If \(y = 3x^4\) then \(\frac{dy}{dx} = 3 \times 4 \times x^{4-1} = 12x^3\)

Multiple terms added together are differentiated one by one then added together:

\[ \begin{aligned} y &= 6x^3 + 2x^2 + 4x + 5 \\ &= 6x^3 + 2x^2 + 4x^1 + 5x^0 \\ \frac{dy}{dx} &= 3\times6x^{3-1} + 2\times 2x^{2-1} + 1\times 4x^{1-1} + 0\times5x^{0-1} \\ &= 18x^2 + 4x^1 + 4x^{0} + 0 \\ &= 18x^2 + 4x + 4 \end{aligned} \]

In the above example we’ve used the following mathematical facts:

\(x=x^1\), \(x\) on it’s own is \(x^1\)
\(x^0=1\), you can always multiply by \(x^0\) since it’s \(1\)
\(0 \times a = 0\) anything times zero is zero

The take away from this is that constant terms, terms without \(x\) in, disappear, and terms with just \(x\) in loose the \(x\).

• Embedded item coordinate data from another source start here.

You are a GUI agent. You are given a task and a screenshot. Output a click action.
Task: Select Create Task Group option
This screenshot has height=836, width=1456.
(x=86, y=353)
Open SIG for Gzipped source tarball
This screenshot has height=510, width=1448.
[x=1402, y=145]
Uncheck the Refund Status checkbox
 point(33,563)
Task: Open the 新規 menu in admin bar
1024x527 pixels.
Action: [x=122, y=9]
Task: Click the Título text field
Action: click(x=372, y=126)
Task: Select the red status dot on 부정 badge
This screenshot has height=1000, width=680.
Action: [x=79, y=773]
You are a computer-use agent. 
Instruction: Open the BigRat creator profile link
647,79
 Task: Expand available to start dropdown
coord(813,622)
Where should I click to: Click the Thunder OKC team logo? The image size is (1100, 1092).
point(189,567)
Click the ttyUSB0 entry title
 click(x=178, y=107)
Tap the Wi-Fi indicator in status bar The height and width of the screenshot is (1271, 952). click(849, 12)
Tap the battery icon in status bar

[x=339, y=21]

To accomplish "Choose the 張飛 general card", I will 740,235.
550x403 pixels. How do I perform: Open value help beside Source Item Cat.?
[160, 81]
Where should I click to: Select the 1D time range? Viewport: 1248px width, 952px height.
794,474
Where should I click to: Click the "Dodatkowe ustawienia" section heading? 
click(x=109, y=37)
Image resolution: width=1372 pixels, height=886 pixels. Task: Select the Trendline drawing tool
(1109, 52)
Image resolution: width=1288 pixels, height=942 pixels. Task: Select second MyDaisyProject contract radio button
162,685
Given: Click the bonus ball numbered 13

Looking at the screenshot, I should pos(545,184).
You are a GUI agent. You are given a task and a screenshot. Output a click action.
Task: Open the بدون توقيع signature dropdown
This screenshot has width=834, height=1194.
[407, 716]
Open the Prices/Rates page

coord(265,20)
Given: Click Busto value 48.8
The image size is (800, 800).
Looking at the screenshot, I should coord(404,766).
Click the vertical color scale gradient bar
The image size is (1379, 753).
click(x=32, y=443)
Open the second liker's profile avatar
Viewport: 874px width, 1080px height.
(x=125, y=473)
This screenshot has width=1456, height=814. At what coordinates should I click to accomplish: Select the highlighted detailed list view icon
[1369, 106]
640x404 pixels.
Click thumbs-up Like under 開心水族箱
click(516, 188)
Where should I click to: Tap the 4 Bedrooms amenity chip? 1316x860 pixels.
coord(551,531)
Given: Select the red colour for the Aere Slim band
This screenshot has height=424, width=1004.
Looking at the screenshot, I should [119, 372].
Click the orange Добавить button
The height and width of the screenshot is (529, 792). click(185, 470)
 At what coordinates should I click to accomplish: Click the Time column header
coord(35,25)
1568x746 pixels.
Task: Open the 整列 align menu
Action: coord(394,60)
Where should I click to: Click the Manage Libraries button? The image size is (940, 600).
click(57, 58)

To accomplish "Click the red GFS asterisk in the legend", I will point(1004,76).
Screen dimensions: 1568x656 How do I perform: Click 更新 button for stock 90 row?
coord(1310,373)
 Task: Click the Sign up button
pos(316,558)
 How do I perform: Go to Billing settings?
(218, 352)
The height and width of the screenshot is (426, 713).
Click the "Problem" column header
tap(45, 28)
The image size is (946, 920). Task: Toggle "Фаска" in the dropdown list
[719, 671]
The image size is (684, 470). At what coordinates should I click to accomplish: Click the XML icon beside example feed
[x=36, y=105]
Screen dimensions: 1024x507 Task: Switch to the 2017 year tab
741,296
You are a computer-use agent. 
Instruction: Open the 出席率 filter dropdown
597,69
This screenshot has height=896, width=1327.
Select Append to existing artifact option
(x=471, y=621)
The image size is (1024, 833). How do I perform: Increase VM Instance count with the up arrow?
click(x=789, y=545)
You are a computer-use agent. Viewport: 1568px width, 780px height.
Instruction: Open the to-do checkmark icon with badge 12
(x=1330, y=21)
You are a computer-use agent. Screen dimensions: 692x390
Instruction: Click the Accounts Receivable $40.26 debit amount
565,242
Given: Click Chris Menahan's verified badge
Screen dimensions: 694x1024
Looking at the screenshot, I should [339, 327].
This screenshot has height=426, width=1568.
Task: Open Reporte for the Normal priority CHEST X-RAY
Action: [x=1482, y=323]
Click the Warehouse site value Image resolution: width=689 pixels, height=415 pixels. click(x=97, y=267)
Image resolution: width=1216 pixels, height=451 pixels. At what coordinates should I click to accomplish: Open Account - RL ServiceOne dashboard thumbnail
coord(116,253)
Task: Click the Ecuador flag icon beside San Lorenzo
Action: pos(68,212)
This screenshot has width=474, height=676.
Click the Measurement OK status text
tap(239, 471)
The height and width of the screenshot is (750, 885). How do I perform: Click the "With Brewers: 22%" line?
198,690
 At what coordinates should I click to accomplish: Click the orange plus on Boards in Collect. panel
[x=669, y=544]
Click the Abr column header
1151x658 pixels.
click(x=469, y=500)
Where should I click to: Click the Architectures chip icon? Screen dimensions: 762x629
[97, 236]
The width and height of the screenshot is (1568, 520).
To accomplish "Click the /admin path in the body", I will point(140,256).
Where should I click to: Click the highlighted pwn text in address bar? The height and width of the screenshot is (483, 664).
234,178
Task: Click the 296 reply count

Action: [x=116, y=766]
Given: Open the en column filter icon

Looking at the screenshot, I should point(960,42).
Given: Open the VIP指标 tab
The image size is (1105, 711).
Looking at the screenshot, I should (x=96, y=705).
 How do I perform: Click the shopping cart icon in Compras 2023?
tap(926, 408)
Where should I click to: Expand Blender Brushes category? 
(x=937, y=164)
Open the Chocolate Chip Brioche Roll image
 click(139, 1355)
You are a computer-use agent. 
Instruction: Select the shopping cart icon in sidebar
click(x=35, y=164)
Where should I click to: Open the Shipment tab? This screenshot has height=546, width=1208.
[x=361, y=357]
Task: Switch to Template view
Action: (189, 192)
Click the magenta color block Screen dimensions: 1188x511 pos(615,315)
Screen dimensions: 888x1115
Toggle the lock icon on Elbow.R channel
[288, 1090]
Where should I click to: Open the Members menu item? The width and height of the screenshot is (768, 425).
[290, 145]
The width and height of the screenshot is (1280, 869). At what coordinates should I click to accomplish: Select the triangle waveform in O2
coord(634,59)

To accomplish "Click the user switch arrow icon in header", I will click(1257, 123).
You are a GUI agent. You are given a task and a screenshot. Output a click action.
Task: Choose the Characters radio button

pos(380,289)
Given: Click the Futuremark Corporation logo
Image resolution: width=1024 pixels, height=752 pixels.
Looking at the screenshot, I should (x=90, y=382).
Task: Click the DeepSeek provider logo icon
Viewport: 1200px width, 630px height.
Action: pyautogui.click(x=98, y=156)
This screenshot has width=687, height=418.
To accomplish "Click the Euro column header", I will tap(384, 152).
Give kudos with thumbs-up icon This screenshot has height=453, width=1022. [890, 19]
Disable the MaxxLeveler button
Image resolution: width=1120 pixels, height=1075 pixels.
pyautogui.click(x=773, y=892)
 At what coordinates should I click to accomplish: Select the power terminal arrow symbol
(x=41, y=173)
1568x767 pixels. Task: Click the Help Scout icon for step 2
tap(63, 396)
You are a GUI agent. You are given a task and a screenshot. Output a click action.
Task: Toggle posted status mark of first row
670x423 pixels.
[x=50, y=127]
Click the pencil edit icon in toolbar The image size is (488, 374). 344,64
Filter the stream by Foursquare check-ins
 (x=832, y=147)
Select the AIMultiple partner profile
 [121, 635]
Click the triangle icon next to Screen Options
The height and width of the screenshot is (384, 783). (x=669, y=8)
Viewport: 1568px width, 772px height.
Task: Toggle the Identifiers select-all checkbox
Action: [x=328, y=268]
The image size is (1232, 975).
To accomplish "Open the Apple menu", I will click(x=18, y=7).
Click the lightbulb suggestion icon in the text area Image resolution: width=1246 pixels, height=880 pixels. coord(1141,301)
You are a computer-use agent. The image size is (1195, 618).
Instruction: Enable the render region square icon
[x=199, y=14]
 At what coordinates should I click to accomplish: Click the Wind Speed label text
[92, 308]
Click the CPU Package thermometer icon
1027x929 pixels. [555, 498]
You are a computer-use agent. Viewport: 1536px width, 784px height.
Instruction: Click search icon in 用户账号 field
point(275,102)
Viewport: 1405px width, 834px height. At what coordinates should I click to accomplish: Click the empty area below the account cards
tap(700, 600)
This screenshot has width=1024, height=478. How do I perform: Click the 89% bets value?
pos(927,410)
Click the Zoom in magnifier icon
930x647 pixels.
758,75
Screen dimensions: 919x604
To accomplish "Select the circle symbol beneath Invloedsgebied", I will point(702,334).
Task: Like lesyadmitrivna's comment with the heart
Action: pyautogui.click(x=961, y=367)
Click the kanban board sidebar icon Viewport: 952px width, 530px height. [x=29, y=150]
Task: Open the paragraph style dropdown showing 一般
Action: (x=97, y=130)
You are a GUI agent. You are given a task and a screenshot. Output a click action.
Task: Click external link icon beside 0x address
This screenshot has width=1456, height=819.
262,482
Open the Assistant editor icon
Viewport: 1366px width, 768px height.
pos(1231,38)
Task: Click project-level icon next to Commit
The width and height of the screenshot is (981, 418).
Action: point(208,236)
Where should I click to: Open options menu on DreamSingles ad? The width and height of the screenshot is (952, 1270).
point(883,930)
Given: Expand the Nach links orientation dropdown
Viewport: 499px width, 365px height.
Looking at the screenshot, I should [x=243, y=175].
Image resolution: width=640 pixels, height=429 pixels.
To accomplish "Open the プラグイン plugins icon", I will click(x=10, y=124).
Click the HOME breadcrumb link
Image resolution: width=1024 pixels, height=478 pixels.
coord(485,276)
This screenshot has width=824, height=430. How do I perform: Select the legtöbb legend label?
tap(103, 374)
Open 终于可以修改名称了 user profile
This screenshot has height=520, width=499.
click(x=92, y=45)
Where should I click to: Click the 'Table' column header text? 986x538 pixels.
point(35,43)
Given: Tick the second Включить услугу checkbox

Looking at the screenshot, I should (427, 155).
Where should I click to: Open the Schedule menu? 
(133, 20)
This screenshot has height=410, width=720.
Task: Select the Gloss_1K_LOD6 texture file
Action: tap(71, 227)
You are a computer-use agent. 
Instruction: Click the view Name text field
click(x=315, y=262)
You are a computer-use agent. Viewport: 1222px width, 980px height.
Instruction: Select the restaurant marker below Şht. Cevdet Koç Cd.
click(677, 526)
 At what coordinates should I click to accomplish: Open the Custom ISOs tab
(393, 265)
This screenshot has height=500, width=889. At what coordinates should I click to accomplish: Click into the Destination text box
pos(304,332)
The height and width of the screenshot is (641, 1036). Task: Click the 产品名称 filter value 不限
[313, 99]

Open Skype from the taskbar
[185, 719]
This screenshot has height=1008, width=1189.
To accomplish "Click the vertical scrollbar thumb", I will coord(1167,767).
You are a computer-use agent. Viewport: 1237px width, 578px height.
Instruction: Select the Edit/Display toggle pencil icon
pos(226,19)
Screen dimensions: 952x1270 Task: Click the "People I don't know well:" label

Try these questions to get to grips with the rules of differentiation.

10.3 Finding gradient at a point

To find the gradient at a point. Differentiate the original function and then substitute the \(x\) value of the point into the derivative.

For example to find the gradient when \(x=3\) for the function \(y=x^2\). We would differentiate and then substitute in \(x=3\).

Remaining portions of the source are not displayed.